Siang tadi, Rabu 23 November 2022, Gerakan Masyarakat Sulsel ( GMS) menggelar aksi penolakan di kantor DPRD. Bukan hanya meminta Gubernur Sulsel Andi Sudirman Sulaiman membatalkan usulan pergantian Sekprov, mereka juga mendesak DPRD membentuk Pansus Khusus (Pansus) Angket terhadap gubernur.

Bacaan Lainnya

“Kami meminta DPRD Sulsel memanggil Gubernur dan membentuk Panitia Hak Angket terkait usulan surat pemberhentian Sekprov Abdul Hayat Gani,” tegas Jenderal Lapangan Sulfarid Saleh saat orasi di depan gedung DPRD Sulsel.

Karena suasana masih reses, maka massa demo hanya diterima Ketua Komisi E DPRD Sulsel Rahman Pina yang kebetulan dapil Makassar. Politisi Partai Golkar itu pun berjanji menindaklanjuti aspirasi GMS sesuai mekanisme di DPRD.

“Terkait pengusulan pembentukan pansus angket, kita akan sikapi sesuai mekanisme DPRD,” kata Rahman Pina.
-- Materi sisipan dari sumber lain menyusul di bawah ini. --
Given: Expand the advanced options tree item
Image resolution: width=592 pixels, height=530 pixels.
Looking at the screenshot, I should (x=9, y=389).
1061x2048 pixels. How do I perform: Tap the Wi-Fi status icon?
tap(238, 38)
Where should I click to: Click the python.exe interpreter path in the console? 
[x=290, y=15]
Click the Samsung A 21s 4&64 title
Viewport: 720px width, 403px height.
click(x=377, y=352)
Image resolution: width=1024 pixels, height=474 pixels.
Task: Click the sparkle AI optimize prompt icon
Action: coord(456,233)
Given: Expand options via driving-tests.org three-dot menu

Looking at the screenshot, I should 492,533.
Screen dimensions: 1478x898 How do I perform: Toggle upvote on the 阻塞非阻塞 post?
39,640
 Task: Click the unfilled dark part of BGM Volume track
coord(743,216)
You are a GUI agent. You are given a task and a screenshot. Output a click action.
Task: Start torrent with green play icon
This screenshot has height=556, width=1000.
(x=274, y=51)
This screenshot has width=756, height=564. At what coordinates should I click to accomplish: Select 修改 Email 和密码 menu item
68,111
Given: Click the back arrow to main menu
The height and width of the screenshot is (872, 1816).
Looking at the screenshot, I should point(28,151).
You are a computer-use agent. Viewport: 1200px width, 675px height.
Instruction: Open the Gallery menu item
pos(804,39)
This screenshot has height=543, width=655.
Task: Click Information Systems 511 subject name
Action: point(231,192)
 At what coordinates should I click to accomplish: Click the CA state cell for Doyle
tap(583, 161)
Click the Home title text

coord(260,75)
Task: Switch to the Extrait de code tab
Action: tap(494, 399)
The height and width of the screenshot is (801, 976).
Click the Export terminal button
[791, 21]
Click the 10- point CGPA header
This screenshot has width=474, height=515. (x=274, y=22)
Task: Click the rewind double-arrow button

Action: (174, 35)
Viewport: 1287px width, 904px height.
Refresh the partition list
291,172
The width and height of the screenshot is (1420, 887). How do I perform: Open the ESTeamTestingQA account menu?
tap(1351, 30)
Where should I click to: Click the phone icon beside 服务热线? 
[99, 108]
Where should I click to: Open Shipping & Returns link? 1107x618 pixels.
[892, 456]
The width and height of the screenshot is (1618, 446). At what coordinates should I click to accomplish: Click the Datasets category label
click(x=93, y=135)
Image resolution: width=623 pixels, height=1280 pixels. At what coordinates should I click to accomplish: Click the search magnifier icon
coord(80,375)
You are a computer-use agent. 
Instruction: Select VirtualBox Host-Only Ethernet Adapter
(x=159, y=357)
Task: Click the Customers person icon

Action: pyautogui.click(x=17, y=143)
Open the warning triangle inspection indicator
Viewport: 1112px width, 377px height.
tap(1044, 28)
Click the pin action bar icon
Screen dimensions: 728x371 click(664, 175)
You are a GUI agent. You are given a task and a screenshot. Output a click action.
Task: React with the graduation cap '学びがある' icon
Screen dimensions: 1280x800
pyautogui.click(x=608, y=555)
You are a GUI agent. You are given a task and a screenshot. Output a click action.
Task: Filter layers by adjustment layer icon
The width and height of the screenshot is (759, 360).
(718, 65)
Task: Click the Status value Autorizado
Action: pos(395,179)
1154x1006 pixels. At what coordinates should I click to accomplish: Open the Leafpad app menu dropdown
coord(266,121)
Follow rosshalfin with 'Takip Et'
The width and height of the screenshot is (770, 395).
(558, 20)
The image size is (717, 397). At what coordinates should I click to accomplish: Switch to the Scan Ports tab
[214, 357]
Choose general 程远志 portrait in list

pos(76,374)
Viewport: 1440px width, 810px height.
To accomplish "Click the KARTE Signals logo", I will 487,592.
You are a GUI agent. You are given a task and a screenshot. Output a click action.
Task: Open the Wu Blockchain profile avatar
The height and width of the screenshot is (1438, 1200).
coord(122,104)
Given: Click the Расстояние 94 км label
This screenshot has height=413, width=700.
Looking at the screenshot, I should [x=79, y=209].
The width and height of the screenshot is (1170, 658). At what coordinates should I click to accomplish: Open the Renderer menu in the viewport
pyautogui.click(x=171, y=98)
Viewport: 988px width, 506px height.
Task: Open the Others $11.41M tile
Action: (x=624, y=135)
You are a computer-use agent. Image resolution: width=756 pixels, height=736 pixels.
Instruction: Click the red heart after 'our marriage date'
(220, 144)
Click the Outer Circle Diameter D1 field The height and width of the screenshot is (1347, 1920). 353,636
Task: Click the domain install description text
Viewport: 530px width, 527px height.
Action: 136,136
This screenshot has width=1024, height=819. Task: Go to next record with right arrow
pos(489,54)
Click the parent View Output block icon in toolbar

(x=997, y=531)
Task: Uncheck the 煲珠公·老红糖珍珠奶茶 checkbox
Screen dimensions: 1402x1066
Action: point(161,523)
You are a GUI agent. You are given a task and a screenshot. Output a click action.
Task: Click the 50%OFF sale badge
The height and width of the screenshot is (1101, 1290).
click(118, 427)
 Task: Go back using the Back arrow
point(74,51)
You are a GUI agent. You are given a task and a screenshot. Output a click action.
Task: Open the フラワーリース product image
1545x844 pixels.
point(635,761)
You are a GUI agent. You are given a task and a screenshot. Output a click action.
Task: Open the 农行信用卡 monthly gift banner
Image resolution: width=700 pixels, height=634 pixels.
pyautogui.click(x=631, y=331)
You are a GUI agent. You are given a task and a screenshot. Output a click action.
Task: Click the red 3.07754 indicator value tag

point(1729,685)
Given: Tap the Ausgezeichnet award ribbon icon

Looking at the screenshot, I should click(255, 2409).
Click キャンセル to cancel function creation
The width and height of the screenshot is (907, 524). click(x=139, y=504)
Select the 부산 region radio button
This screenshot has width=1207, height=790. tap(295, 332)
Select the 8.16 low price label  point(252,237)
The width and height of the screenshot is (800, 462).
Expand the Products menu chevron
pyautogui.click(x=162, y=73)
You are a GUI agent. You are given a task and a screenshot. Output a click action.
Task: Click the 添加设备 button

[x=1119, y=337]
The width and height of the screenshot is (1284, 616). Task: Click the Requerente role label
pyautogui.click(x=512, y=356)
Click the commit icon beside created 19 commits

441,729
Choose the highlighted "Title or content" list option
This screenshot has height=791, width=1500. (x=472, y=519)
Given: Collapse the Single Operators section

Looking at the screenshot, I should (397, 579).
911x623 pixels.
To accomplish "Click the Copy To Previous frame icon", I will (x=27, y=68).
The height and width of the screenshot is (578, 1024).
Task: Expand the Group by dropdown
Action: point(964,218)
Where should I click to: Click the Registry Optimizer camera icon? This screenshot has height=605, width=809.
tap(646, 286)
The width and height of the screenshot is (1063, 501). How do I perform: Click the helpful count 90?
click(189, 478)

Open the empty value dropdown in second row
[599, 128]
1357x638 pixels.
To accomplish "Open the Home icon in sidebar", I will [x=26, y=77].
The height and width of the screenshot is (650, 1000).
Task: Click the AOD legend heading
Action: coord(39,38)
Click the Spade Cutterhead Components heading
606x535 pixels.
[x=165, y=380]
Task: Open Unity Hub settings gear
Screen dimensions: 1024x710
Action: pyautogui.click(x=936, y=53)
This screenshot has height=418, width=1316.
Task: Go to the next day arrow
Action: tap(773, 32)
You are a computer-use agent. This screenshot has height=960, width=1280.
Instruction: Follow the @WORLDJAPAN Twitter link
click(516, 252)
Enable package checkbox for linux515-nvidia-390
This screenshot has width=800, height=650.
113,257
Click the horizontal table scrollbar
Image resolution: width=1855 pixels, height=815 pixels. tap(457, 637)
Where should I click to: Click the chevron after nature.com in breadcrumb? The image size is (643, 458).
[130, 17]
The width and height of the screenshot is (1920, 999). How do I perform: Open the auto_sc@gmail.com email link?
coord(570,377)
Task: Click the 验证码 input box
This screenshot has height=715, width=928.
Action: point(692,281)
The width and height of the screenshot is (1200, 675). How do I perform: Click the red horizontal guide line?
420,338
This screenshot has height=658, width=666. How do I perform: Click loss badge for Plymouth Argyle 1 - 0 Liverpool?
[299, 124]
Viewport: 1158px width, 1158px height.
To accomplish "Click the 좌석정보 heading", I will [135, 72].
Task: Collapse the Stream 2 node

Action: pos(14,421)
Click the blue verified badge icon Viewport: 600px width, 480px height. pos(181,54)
Ketua Komisi E DPRD Sulsel Rahman Pina saat menerima aspirasi warga terkait penolakan usulan pergantian Sekprov, Rabu 22 November 2022. (Ist)

Diketahui, lewat surat Gubernur Sulsel bernomor 800/0019/BKPSDMD tertanggal 12 September 2022 itu yang ditujukan langsung ke Presiden Jokowi lewat sekretariat negara, Abdul Hayat Gani resmi diusulkan untuk diganti.

Terkait pergantian Sekprov Sulsel, sejumlah nama dikabarkan berpeluang mengganti posisi Hayat Gabi. Diantaranya Kepala Badan Perencanaan dan Penelitian Daerah Sulsel, Andi Darmawan Bintang, Kepala BKD, Imran Jauzi, Kepala Dinas Kependudukan dan Pencatatan Sipil, Sukarniaty Kondolele, Asisten lll Pemprov Tautoto Tanaranggina, hingga Ketua TGUPP Sulsel, Prof. Dr. H. Murtir Jeddawi, M.Si dan mantan Pj Walikota Makassar, Prof Yusran Yusuf.